The Truth, Mainly - 11/21/2005

Cost of Iraq minute: $100,000?
by Leon Satterfield

Got an odd piece of e-mail the other day. It was written by Melanie Hunter for CNSNews.com, whatever that may be, and its opening sentence was this:

"President Bush and the current administration have borrowed more money from foreign governments and banks than the previous 42 presidents combined, a group of conservative to moderate Democrats said Friday." I yawned.

The source of that bit of news was a group called "Blue Dog Coalition." I almost never read pieces that claim to have been written by dogs. Not that I have anything against dogs, but I don't quite trust humans who try to make you think they're canines.

But I pushed on to the next paragraph which said that "according to the Treasury Department, from 1776-2000, the first 224 years of U.S. history, 42 U.S. presidents borrowed a combined $1.01 trillion from foreign governments and financial institutions, but in the past four years alone, the Bush administration borrowed $1.05 trillion."

I yawned again.

I had a dim sense that I ought to be indignant over that news, but I couldn't get my indignation tap turned on. That's because I find it almost impossible to get indignant about a number ending with a whole lot of zeros. You know, something like "The governor was indicted for confiscating ten bazillion dollars from the aid-to-the-homeless fund."

I have no idea how many zeros there are in $1.05 trillion either. So when I read on the internet that President Bush has borrowed $1.05 trillion when all the previous presidents combined borrowed only $1.01 trillion, I just doze off because I have no idea what such numbers mean.

I was an English major.

But then my older son—the math-physics-computer jock—forwards some e-mail to me.

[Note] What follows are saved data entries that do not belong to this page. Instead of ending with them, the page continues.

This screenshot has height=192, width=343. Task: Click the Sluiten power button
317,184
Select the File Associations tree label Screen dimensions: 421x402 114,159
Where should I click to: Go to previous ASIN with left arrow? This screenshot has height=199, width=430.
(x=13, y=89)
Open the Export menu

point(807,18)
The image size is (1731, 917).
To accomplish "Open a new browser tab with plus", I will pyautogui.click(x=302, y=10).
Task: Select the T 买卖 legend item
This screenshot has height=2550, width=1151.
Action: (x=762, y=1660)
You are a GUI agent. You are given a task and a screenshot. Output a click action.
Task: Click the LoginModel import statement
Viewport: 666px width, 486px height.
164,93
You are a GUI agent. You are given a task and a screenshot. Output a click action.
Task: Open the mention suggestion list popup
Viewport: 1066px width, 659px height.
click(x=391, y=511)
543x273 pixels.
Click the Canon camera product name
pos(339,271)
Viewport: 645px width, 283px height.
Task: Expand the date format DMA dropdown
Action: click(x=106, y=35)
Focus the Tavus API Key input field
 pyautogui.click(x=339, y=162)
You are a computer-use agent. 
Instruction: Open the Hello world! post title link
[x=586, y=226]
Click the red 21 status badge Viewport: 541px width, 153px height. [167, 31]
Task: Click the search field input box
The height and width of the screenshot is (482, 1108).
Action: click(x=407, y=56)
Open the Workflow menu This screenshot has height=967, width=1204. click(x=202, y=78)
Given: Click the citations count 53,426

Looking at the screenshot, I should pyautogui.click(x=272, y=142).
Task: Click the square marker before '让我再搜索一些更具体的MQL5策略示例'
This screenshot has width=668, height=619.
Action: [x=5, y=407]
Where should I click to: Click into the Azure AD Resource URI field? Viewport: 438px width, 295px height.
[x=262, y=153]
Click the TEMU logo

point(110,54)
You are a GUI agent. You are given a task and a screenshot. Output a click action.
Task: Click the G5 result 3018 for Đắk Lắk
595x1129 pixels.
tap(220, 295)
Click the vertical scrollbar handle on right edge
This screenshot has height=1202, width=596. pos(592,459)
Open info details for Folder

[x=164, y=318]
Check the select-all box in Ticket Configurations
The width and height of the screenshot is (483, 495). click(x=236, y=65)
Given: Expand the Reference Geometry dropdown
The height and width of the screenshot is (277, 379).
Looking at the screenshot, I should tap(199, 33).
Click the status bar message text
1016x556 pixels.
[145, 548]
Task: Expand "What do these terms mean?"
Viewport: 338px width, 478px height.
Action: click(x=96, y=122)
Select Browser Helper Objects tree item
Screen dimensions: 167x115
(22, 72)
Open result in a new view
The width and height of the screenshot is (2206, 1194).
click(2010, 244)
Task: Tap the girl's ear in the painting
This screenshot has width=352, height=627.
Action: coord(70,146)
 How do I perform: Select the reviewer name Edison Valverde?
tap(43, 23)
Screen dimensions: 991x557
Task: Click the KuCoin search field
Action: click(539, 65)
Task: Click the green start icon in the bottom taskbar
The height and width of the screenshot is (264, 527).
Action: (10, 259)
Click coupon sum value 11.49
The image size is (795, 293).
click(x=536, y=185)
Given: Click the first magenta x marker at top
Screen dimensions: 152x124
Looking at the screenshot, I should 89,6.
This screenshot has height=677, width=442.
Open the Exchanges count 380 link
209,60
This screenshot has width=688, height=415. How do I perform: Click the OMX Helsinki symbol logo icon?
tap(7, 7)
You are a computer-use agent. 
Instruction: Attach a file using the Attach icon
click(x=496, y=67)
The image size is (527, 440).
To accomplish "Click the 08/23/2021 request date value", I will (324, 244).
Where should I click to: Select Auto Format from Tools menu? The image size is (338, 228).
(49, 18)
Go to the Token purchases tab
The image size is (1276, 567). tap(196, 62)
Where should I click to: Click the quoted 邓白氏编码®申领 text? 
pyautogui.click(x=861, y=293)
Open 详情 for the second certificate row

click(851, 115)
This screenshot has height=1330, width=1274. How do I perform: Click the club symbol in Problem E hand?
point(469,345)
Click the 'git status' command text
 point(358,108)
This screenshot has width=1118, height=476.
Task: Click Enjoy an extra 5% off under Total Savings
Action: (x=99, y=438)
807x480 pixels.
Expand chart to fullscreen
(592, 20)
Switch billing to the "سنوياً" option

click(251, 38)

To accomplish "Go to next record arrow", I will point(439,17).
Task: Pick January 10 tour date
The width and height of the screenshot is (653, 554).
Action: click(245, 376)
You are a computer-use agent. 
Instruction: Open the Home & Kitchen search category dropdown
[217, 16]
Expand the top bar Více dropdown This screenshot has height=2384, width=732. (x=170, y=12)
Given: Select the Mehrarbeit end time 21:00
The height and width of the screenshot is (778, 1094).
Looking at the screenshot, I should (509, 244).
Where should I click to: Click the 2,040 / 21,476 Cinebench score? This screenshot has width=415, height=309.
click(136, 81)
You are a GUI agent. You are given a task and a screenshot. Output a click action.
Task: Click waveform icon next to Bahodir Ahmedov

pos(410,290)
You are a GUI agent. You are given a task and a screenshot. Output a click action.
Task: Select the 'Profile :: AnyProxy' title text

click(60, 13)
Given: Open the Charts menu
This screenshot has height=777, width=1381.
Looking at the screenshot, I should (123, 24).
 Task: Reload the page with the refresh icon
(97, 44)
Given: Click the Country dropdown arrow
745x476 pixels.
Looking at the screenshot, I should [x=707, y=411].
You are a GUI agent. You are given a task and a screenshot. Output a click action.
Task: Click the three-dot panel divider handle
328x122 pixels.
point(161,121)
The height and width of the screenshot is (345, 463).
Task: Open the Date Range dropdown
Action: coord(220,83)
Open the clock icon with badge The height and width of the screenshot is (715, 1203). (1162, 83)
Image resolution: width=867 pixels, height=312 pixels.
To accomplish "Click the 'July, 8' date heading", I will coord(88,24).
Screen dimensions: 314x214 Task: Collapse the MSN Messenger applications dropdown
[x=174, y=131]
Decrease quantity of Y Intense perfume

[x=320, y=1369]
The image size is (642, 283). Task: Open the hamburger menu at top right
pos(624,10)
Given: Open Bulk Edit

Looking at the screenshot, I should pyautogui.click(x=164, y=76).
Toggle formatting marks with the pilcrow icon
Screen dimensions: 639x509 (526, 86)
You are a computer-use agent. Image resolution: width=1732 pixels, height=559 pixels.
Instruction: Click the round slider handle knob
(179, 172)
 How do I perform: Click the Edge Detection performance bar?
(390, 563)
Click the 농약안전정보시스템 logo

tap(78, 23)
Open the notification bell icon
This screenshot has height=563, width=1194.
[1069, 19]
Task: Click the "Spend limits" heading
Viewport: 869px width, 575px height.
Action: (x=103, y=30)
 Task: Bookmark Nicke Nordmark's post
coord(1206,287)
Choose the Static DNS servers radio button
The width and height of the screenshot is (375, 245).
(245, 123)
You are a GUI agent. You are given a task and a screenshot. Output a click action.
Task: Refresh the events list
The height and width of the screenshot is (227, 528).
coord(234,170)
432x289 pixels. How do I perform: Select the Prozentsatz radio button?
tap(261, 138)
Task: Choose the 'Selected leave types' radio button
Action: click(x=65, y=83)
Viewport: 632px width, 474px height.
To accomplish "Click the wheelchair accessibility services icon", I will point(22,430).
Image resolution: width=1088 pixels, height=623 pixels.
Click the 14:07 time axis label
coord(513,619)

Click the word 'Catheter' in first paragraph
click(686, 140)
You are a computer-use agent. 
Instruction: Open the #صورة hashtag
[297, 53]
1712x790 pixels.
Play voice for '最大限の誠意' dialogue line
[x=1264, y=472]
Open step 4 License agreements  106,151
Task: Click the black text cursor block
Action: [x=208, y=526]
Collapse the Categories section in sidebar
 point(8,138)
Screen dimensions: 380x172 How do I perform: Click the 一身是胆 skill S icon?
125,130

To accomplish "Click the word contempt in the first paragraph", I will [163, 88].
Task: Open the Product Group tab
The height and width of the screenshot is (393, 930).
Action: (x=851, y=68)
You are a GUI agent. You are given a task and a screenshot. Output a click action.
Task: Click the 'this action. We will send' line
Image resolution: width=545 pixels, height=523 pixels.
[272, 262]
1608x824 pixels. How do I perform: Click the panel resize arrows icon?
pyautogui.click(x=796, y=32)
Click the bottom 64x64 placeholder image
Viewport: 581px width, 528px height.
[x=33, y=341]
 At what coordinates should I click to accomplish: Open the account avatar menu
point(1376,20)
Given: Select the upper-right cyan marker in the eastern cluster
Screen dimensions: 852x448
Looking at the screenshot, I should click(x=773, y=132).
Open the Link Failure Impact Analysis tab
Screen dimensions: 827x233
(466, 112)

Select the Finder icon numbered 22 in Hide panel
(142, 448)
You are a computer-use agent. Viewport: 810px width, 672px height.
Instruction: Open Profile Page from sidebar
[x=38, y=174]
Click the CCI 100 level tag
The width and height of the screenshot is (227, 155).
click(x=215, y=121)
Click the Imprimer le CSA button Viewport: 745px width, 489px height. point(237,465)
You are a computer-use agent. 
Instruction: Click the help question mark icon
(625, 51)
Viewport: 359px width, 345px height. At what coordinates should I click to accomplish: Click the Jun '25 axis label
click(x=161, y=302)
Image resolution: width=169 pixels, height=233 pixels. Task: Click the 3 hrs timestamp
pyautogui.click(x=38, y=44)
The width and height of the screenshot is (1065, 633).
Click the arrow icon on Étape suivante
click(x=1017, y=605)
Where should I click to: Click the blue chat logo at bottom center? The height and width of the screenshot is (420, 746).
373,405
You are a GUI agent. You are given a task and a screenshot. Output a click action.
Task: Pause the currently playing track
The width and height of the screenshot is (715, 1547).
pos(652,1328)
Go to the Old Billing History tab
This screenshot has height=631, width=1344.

It's from my son's friend, a guy named Robert Heckendorn, and he's come up with a way of giving new meaning to large amounts of money we're spending on the war.

What Heckendorn does is talk about the intersection of money and time and place. (Don't feel inadequate; I didn't know there was such an intersection either.) He proposes that "we look at money in terms of an 'Iraq-minute' to get a feeling for at least the monetary cost of this war."

That quest, he says, started when he flew to Washington, D.C. He asked the lady at the airport desk if he could take the Metro—the D.C. subway—into downtown. She said the subway hadn't been built out to the airport because it would cost about $1 billion (however much that is) to extend the subway that far.

And, Heckendorn says, that's where he got his idea: "It occurred to me, if we are spending billions a year in Iraq, perhaps we could just leave Iraq a couple of days early and pay for the entire subway extension project.

In fact, what could we pay for if we even left Iraq just a minute early?"

So he did the math. He wasn't an English major.

He says that according to the National Priorities Project, we'd spent more than $204.5 billion on the war by Sep. 30, 2005.

Rounding the total out to $200 billion, he figures that since March 1, 2003, we've spent $6.45 billion per month, $215 million per day, $8.9 million per hour, and $149 thousand per minute.

Get that? One hundred forty nine thousand a minute? More than my wife and I paid for our house, but still an almost recognizable number to me. What boggles my mind is that we may be spending that amount every minute.

In order to avoid overstating his case, Heckendorn concludes that "one Iraq-minute equals $100 thousand."

And he goes then to the heart of his numbers:

"Next time someone says to you, 'If only we could get $2 million to fix that road,' you say 'Why, all we would have to do is leave Iraq 20 minutes early to pay for that.'"

And if a new school is going unbuilt because of its $24 million cost, 'you say: 'If we left Iraq four hours early, we could pay for that.'"

He goes on: When someone complains about some new and needed public facility that government says it can't afford, "put it in Iraq-minutes for them."

That billion-dollar subway extension in D.C.? Come back from Iraq five days early and we've saved enough money to pay for building it.

I'm still not sure how all that adds up to the Blue Dog assertion that President Bush has borrowed more than a trillion dollars in the last four years.

But how much the president is spending on things we don't need—and thereby not able to spend on things we do need—is suddenly coming into sharp focus.